**DATA SHOWN:**
▶

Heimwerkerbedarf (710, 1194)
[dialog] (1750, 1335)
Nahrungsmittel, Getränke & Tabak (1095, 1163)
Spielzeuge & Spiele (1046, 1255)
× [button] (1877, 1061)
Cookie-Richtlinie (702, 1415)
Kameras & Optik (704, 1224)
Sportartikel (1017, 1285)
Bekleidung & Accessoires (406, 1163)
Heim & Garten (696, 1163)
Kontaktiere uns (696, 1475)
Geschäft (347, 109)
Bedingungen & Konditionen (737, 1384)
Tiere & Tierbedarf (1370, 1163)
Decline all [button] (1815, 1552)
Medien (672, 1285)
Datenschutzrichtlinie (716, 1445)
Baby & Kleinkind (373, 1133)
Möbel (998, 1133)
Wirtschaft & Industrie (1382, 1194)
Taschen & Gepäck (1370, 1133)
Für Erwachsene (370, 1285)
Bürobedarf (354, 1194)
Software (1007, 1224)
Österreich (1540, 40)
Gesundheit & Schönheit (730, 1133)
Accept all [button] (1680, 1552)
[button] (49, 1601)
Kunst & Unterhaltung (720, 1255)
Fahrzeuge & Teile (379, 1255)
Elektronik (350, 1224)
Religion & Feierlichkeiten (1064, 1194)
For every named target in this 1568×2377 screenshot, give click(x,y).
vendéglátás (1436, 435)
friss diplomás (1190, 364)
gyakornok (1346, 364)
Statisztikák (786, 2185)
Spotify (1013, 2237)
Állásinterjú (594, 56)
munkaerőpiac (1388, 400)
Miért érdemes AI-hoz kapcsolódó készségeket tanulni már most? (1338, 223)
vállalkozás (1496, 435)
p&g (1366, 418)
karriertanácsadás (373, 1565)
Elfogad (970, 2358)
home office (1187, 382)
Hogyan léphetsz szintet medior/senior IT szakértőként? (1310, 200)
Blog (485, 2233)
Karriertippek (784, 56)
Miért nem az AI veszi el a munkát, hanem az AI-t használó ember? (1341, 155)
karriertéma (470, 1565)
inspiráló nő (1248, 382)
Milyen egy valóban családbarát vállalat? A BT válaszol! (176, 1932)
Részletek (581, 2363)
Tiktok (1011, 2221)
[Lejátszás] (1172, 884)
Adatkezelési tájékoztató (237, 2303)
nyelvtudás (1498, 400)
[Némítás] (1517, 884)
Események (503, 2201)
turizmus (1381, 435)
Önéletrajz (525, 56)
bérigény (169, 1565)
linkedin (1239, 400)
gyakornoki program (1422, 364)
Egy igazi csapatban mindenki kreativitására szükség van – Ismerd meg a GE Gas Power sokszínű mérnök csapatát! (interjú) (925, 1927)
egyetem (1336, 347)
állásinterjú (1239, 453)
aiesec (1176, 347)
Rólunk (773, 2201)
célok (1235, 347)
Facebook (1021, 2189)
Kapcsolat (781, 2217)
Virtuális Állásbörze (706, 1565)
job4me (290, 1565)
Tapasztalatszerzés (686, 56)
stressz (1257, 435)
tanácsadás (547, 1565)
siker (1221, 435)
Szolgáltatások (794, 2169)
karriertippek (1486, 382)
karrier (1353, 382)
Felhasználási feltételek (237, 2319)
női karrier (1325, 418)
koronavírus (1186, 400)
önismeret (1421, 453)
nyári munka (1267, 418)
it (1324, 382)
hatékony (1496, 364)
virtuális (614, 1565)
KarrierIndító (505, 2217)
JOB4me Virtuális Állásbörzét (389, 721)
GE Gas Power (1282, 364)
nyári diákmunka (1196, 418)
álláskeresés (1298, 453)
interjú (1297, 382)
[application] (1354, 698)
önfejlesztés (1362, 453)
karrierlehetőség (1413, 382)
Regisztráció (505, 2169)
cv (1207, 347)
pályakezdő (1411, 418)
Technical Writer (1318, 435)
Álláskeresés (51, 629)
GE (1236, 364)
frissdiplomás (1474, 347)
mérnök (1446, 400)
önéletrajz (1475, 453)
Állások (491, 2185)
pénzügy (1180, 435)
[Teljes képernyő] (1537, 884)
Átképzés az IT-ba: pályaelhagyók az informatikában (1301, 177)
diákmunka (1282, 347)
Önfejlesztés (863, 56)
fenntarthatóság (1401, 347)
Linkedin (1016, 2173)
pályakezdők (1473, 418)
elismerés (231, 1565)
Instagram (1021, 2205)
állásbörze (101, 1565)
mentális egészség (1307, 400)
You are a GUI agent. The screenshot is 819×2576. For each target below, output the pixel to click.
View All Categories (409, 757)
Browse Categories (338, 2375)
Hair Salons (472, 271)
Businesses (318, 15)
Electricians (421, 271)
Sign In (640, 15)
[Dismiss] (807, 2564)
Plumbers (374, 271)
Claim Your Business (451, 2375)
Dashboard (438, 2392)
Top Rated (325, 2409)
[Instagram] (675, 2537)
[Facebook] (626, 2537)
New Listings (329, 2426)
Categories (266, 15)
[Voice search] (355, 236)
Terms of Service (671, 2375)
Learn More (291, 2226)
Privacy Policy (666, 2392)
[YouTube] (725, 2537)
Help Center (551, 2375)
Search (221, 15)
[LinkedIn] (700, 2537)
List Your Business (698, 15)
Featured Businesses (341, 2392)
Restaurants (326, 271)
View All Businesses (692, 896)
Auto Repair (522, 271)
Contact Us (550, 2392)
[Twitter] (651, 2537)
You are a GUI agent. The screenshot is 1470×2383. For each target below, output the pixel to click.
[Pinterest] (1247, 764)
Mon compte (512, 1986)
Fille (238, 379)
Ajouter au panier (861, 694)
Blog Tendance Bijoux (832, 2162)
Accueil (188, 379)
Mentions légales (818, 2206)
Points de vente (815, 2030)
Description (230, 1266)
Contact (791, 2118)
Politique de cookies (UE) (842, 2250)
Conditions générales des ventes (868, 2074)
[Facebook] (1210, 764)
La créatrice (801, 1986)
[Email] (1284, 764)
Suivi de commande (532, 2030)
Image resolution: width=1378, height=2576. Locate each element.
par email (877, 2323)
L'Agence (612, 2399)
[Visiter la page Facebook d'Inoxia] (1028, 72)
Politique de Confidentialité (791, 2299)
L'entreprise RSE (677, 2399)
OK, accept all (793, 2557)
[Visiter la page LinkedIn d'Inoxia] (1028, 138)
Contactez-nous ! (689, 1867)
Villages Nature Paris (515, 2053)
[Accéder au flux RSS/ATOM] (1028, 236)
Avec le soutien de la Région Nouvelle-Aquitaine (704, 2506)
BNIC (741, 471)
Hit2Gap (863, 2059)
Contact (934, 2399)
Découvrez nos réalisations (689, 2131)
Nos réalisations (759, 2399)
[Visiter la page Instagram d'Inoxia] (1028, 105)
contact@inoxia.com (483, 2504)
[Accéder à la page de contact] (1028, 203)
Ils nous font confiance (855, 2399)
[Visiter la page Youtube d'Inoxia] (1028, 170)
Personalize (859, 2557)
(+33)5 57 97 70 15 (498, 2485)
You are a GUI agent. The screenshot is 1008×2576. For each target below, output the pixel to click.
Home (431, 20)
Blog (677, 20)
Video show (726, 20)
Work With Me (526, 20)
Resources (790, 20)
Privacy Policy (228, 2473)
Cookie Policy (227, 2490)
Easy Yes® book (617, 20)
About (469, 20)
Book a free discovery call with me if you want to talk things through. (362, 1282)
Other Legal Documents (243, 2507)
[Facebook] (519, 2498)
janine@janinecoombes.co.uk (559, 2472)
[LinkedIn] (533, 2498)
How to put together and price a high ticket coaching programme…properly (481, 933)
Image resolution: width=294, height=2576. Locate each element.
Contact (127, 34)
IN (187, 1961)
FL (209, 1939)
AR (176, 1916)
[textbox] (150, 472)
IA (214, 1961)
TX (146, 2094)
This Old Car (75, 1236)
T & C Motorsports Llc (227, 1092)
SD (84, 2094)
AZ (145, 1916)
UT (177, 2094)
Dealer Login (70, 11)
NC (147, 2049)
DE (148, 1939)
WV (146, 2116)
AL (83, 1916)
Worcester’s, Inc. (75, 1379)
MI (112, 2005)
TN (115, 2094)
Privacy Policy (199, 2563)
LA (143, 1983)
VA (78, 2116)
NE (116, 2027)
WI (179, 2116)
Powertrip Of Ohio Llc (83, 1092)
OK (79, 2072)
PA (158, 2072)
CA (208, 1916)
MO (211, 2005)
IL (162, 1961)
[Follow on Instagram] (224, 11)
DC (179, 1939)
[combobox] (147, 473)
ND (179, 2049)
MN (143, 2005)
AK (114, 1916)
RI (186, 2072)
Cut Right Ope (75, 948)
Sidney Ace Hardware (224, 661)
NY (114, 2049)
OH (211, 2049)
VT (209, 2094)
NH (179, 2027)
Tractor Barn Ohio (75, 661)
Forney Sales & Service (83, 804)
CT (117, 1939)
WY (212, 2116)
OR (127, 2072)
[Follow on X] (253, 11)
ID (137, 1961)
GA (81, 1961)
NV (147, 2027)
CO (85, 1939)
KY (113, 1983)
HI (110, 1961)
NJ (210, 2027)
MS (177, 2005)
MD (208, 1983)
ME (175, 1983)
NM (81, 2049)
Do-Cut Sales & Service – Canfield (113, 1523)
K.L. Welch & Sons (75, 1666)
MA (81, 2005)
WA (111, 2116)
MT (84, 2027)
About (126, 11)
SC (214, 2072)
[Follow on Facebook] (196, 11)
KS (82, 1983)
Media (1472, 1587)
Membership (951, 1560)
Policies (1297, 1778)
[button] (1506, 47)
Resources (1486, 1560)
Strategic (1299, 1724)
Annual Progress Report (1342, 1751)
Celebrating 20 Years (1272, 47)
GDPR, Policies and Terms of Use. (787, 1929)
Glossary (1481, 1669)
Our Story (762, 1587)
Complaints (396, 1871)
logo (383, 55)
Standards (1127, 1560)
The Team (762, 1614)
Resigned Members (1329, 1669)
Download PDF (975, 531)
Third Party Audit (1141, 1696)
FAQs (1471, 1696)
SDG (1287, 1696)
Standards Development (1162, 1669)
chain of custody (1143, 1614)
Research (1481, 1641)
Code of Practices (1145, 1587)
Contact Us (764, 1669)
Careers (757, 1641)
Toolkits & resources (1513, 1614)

◀

Retype exactly the lines above, from the one with "Karriertippek (784, 56)" through the one with "gyakornoki program (1422, 364)", inclusive.

**SOLVED PROBLEM:**
Karriertippek (784, 56)
Miért nem az AI veszi el a munkát, hanem az AI-t használó ember? (1341, 155)
karriertéma (470, 1565)
inspiráló nő (1248, 382)
Milyen egy valóban családbarát vállalat? A BT válaszol! (176, 1932)
Részletek (581, 2363)
Tiktok (1011, 2221)
[Lejátszás] (1172, 884)
Adatkezelési tájékoztató (237, 2303)
nyelvtudás (1498, 400)
[Némítás] (1517, 884)
Események (503, 2201)
turizmus (1381, 435)
Önéletrajz (525, 56)
bérigény (169, 1565)
linkedin (1239, 400)
gyakornoki program (1422, 364)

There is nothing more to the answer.